Using pip with conda for local development projects

Use the right pip when installing into conda envs

python

conda

Author

Mark Isken

Published

March 15, 2022

UPDATE: 2022-07-19 While working on my hillmaker project, I made another finding on this issue and have updated the blog post accordingly. You can see this new method in the context of hillmaker by checking out the basic usage notebook (html version) and scrolling down to the part about installing hillmaker using pip.

I’ve wasted so much time on this issue over the last few years that I finally decided to better document a process for doing it correctly.

tldr: How to use pip to install your own local Python modules in a conda virtual environment:

Create your conda environment and make sure you install pip using conda
Activate your conda environment
When pip installing a local Python project (either in “editable mode” or not) you need to make sure that you are using the pip that is part of your conda env and NOT the pip that’s in your base conda env nor the pip that is in your system Python.
While supposedly running pip from a conda env should use the pip installed in that env, it is not necessarily true.
To ensure you run the correct pip, include the path to the pip executable inside your conda env.
To make this easier you can create an alias or shell function to call the correct pip without typing a long path.
Ideally, avoid doing additional conda installs into this env after doing any pip installs. If needed, better to recreate the env, include the new conda installs, and then redo the pip installs.

Key resources include:

Background

Here’s the scenario. You do scientific computing in Python and as part of your work you end up developing some useful little library - let’s call it qng.py. Yes, it’s a library of queueing related functions. You might not have it in good enough shape to release into the wild via PyPI but you find yourself using it quite a bit and are tired of (and embarassed by) copying the qng.py file into multiple projects that use it. So, you create a proper Python project structure so that you can create a deployable package. Here’s a simplified version of the actual project structure:

├── docs
├── LICENSE
├── README.md
├── .gitignore
├── setup.py
├── src
│   ├── qng
│   │   ├── __init__.py
│   │   └── qng.py
├── tests
│   ├── test_ipython.py
│   └── test_qng.py

To create my project folder structure I use a simple cookiecutter template that I’ve adapted for my projects.

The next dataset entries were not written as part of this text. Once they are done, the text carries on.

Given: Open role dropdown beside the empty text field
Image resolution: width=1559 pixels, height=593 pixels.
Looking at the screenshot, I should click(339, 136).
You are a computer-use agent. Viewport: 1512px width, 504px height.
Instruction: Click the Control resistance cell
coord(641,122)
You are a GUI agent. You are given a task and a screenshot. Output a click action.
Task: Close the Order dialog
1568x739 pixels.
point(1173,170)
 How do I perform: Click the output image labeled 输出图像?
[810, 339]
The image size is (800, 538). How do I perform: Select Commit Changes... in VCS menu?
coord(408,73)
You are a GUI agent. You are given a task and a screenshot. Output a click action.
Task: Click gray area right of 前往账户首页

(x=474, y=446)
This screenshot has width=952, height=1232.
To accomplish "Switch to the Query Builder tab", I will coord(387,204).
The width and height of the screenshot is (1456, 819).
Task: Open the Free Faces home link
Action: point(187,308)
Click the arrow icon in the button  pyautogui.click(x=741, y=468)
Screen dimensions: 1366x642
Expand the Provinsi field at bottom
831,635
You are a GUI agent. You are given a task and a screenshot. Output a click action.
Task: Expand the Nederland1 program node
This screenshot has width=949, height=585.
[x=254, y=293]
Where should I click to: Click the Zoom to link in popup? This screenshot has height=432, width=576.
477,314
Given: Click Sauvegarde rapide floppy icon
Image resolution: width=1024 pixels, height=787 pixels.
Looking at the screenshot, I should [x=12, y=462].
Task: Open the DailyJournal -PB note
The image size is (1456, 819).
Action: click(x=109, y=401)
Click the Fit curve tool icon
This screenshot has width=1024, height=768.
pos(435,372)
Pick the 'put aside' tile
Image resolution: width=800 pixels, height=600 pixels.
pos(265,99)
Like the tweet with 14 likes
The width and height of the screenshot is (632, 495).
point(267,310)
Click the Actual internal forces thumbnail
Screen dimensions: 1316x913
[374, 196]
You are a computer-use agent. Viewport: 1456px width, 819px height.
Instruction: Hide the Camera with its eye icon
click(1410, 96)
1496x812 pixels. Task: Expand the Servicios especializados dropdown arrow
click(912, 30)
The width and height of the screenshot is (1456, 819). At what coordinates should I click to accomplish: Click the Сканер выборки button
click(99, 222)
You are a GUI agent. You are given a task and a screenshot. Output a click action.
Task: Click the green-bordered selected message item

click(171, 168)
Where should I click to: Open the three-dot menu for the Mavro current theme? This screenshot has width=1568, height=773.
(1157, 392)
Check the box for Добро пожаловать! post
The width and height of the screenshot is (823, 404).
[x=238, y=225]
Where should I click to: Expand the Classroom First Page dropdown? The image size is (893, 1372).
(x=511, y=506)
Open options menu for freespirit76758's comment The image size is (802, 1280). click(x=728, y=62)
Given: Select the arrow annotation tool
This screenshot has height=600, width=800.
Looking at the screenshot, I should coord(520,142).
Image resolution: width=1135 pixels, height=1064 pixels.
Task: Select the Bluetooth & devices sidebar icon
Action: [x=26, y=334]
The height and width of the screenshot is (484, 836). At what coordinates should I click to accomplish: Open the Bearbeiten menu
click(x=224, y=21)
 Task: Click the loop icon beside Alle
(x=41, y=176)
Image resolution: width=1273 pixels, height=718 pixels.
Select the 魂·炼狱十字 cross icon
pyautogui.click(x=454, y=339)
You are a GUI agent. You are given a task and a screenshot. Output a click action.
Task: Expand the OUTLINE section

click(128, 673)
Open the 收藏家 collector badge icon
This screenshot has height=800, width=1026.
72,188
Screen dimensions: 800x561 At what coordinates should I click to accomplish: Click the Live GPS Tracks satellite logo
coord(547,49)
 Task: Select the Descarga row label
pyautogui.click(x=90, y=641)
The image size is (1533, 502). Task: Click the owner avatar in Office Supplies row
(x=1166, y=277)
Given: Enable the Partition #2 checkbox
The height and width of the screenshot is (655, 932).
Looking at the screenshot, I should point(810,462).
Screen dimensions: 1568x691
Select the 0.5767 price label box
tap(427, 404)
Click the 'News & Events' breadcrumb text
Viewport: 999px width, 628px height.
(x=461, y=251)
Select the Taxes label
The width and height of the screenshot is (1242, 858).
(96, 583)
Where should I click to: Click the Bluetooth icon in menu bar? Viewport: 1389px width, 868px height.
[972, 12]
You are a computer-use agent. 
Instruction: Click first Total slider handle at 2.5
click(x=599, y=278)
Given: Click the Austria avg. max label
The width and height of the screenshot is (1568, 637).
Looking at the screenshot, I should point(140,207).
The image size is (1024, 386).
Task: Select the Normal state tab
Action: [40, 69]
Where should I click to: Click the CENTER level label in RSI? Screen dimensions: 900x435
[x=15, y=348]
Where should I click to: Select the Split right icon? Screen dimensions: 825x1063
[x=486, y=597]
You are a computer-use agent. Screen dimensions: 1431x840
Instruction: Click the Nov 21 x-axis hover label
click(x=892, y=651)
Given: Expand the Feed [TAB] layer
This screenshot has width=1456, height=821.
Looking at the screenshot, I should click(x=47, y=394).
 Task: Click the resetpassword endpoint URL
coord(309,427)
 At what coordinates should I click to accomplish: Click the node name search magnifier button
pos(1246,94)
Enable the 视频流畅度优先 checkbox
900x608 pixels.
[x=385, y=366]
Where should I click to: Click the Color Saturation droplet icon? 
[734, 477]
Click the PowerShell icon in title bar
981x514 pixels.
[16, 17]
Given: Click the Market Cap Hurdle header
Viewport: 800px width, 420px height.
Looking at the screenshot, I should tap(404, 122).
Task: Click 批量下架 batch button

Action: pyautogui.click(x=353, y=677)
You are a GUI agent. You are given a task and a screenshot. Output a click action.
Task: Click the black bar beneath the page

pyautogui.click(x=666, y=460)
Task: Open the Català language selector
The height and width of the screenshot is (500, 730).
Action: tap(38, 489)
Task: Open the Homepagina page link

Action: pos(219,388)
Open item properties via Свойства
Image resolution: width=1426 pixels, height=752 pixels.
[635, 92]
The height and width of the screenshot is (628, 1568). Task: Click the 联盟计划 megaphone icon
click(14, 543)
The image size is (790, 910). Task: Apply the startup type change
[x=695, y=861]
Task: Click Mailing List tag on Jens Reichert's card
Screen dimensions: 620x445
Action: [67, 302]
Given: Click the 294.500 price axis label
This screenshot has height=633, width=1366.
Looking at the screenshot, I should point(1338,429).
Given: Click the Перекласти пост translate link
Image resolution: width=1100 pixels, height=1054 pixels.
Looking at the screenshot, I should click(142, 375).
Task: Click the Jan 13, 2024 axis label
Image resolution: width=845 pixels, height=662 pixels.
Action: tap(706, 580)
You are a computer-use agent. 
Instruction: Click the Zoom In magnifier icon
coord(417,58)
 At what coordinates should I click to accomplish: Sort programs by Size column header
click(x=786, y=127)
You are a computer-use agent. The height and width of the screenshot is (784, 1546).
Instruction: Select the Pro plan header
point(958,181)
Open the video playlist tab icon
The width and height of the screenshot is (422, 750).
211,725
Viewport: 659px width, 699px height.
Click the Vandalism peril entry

Here’s what my __init__.py file looks like:

from qng import qng

Doing this will allow to do my imports as from qng import qng so that within my code I can do things like calling qng.<some function>(<some args>).

My conda virtual environment

I’ve got a standard conda virtual environment called analytics containing a bunch of the standard packages I use such as numpy, pandas, scikit-learn, simpy and a number of others. Here’s what my YAML file looks like:

name: analytics
channels:
  - defaults
  - conda-forge
dependencies:
  - numpy
  - pandas
  - scipy
  - scikit-learn
  - matplotlib
  - seaborn
  - ipykernel
  - simpy
  - networkx
  - statsmodels
  - cookiecutter
  - pyyaml
  - pytest
  - pip

Notice that I’m using conda to install pip.

The problem

Now I want to install my qng module into my analytics virtual environment. I need to use pip -e . from my main qng project folder to do this.

Note

For a while there was a conda develop command which worked like pip install -e . (install in “editable mode”) but this seems to have been (or planned to be) deprecated. This SO post and linked Github issue discusses the reasons for deprecating conda develop.

Let’s confirm that pip is indeed installed in my analytics conda env:

(analytics) user:~$ conda list | grep 'pip'

pip                       21.2.4                   pypi_0    pypi

(analytics) user:~$ which pip
/home/user/anaconda3/envs/analytics/bin/pip

But, if I do the following:

cd ~/Documents/dev/qng
pip install -e .

the qng package does NOT get installed in the analytics env, but ends up getting installed in the Anaconda base environment.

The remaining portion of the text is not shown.